Cependant, le deuxième alinéa du même article précise que « [q]uoique sa rente d’invalidité soit réduite ou qu’aucune rente ne lui soit payable, les autres dispositions de la présente loi s’appliquent à l’égard du cotisant comme si la rente à laquelle il aurait autrement eu droit lui était payable ».

 

[25]           Par ailleurs, l’article 180.3 de la LRRQ dispose que la Régie des rentes du Québec « verse mensuellement à la Société de l'assurance automobile du Québec une somme globale correspondant au montant des rentes d'invalidité qui, en raison de l’article 105.1, ne peuvent être payées aux cotisants visés à cet article ».

[26]           Les défendeurs notent que la Régie des rentes du Québec a avisé le demandeur, par lettre datée du 8 juillet 2008, qu’il avait droit à une rente d’invalidité, d’un montant de 941,06$ par mois, mais que cette rente ne lui serait pas versée puisqu’il était déjà indemnisé par la SAAQ. Le versement de cette rente à la SAAQ plutôt qu’au demandeur est une conséquence des articles 105.1 et 180.3 de la LRRQ.

 

[27]           Selon les défendeurs, le législateur québécois voulait éviter qu’une personne reçoive, pour la même invalidité, une compensation de la SAAQ et une rente d’invalidité du RRQ. De même, il serait contraire à l’objectif du législateur fédéral qu’une personne reçoive sa pleine pension de retraite et une pension d’invalidité et ce, par souci d’équité envers tous les participants au régime de pension de la fonction publique fédérale.
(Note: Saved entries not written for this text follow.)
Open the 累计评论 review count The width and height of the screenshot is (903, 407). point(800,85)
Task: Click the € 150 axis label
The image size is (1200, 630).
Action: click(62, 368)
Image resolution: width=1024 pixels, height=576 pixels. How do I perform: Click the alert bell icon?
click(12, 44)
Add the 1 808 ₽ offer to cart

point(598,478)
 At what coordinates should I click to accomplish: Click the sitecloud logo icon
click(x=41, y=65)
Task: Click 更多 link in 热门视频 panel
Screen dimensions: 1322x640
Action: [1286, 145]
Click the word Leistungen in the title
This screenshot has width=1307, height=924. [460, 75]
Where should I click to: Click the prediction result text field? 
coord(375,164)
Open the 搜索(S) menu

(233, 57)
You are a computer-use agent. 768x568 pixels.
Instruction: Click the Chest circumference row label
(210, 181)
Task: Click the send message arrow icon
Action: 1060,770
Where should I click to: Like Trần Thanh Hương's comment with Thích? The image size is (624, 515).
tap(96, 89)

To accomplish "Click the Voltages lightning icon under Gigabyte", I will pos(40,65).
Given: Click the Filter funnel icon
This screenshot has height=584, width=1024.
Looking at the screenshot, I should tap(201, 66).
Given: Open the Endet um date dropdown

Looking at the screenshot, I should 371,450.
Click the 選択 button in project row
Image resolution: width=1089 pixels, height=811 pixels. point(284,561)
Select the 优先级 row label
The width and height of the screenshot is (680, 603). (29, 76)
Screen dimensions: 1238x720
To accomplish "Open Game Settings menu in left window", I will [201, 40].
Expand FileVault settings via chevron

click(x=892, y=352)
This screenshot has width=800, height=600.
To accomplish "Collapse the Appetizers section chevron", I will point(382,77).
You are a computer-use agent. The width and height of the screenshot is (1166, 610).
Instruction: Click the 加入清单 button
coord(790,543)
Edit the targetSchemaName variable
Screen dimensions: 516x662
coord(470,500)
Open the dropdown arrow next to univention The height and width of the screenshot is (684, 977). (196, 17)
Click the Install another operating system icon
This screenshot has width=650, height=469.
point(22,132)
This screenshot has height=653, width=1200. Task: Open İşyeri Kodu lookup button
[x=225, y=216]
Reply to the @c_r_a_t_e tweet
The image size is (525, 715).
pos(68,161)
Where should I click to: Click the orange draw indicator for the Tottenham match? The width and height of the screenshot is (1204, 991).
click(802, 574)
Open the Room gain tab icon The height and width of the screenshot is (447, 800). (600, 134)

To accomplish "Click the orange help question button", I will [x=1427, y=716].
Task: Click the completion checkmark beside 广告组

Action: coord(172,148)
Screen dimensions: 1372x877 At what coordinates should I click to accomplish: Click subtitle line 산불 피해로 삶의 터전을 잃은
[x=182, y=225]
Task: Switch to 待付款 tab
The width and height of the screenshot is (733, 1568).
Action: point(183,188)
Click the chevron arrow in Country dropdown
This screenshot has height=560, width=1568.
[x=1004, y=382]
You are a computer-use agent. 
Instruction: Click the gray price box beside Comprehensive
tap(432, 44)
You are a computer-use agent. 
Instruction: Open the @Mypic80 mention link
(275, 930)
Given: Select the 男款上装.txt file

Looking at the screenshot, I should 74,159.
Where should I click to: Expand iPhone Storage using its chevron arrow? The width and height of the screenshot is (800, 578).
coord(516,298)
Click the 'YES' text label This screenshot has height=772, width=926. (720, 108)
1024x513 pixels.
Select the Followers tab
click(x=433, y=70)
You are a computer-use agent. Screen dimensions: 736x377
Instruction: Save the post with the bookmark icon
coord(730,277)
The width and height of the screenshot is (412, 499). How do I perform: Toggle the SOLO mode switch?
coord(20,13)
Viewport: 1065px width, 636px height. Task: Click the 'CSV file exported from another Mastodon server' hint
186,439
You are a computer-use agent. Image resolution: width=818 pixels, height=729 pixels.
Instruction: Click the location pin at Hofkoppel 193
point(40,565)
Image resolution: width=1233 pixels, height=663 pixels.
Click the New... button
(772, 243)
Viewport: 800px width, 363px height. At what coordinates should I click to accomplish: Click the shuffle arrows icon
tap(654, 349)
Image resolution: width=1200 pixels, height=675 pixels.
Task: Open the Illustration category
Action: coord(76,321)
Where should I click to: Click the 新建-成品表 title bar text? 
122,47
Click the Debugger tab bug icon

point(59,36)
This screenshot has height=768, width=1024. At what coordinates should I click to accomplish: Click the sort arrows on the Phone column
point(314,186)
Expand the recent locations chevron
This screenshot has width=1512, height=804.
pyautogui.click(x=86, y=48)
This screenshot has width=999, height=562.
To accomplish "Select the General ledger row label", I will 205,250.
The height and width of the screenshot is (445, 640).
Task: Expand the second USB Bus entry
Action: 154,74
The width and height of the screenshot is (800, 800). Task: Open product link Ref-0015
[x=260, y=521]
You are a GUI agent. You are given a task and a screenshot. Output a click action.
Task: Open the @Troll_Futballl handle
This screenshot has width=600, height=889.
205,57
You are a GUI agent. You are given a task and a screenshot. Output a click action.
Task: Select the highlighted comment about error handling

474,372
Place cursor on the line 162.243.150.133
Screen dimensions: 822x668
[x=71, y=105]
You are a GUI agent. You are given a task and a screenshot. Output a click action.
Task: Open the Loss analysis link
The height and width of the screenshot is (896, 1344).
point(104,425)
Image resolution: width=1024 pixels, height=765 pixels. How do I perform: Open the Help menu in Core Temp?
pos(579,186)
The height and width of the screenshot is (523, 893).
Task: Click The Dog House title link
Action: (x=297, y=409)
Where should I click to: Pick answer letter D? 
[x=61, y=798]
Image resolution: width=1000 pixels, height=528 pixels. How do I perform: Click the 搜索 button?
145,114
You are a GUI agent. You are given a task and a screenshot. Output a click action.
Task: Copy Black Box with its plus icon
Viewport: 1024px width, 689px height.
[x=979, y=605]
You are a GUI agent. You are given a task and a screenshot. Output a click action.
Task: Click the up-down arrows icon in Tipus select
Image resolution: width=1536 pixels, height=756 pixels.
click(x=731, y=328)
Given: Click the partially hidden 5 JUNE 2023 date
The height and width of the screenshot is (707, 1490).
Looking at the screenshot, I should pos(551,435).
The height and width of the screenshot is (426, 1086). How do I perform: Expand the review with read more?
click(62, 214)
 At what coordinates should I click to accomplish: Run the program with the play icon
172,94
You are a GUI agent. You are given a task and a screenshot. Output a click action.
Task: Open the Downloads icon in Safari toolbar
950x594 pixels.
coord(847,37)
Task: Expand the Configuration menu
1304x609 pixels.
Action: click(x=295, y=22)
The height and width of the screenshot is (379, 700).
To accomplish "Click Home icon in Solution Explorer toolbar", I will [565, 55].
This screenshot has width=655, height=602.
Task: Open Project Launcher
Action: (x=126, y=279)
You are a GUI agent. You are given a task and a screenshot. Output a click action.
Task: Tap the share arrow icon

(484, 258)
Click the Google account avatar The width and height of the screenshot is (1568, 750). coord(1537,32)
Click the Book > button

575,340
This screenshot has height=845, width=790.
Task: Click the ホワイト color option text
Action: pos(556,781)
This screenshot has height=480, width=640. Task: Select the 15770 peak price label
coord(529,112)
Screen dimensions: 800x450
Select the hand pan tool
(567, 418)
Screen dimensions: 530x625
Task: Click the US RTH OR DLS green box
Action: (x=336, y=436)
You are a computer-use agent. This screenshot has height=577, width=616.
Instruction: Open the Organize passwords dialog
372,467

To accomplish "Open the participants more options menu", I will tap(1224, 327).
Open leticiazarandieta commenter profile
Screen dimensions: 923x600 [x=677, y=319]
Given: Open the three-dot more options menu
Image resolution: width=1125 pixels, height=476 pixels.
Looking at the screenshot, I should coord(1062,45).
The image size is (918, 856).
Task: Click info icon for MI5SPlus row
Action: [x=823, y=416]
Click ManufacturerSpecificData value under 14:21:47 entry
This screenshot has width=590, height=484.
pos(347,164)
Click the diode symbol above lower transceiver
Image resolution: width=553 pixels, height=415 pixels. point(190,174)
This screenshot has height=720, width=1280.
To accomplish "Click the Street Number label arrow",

Or, peu importe les arrangements pris entre la SAAQ et la Régie des rentes du Québec afin d’harmoniser le versement des prestations d’invalidité au Québec suite à des accidents d’automobile, il demeure que la législation fédérale doit être appliquée conformément à son objet. Je suis de cet avis.

 

[28]           En effet, bien que le montant de la rente RRQ ne soit pas versé au demandeur, on ne saurait dire qu’il n’y pas droit au sens de l’alinéa 11(2)(b) de la LPFP.

 

[29]           Malheureusement pour M. Francoeur, les arrangements mis en place par le législateur québécois ne relèvent pas de l’autorité fédérale. Le législateur provincial aurait pu en établir d’autres. Par exemple, le montant de la rente RRQ aurait pu être remis directement au fonctionnaire retraité, et l’indemnité versée par la SAAQ, réduite en conséquence.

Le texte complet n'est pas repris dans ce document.